* Task brief *
List every line of the items below that contains the word "TURNS".

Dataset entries
───

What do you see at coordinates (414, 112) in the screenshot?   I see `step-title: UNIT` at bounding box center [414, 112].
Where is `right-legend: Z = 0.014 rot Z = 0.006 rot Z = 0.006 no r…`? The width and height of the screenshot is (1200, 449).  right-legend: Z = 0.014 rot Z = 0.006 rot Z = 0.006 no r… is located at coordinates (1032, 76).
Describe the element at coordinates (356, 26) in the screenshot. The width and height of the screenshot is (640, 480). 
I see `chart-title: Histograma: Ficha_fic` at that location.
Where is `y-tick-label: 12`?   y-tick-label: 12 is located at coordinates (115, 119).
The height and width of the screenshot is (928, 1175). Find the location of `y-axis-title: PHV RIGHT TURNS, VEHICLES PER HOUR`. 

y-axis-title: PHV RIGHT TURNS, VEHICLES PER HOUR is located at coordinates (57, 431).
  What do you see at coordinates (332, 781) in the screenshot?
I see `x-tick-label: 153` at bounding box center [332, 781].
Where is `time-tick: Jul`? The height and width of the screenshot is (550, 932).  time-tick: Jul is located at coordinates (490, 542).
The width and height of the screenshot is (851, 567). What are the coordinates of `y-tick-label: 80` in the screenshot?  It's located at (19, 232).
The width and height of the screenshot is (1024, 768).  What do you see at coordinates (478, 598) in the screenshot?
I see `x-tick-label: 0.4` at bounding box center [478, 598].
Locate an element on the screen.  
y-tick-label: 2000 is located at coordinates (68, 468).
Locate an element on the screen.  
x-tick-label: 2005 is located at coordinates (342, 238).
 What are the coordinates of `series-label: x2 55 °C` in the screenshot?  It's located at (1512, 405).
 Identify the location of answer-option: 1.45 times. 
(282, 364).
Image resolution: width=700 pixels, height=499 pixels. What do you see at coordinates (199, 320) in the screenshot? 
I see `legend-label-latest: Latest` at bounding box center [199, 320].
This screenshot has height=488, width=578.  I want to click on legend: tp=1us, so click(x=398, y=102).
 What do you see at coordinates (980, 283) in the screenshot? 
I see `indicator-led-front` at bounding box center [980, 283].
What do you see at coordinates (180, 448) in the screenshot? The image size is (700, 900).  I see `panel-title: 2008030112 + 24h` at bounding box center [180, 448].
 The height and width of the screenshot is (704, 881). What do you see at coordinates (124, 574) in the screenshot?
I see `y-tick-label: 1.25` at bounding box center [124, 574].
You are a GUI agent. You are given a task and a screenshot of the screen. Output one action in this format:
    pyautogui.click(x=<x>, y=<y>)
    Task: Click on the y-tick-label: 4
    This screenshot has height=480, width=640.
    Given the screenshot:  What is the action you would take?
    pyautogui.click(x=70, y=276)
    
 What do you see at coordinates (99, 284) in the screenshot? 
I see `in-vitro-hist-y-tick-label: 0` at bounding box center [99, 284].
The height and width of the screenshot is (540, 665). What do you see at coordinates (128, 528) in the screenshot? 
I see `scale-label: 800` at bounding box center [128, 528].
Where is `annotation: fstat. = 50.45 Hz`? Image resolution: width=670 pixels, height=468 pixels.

───

* Reply *
The height and width of the screenshot is (928, 1175). Find the location of `y-axis-title: PHV RIGHT TURNS, VEHICLES PER HOUR`. 
y-axis-title: PHV RIGHT TURNS, VEHICLES PER HOUR is located at coordinates (57, 431).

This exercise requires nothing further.